One distinction answers almost every practical AI question for a $5M–$25M company: screen work vs room work. Here's how to apply it across every function.

Phos Team ·
AI Strategy Phos AI Labs

There is one distinction that answers almost every practical question about what AI should handle in your company and what it should not.

The distinction is between screen work and room work.

Screen work is everything that happens on a screen before you enter the room: the report you compiled, the email you drafted, the briefing you assembled, the notification you formatted.

Room work is everything that happens in the room: the client relationship, the judgment call, the negotiation, the quality decision, the conversation that changes how someone thinks.

AI is very good at screen work.

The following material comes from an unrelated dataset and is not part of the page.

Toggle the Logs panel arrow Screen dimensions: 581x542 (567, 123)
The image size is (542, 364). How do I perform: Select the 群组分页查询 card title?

AI cannot do room work. The entire AI strategy for a $5M to $25M company flows from this distinction.

This article defines the screen/room distinction precisely, applies it to the primary work types at a non-tech mid-market company, and describes how the distinction resolves the practical decisions that more complicated frameworks require committees to make.


Defining screen work — with specifics by sector

Screen work defined

Screen work is the work that produces a structured output from available information, before a human uses that output to do room work. It has three characteristics:

  • The inputs are available (the data, the information, the context)
  • The output format is defined (the structure, the length, the vocabulary conventions)
  • A human reviews the output before it reaches anyone who matters

The third characteristic is important: screen work always has a human review gate. The AI produces the draft. The human applies the room judgment before the output advances.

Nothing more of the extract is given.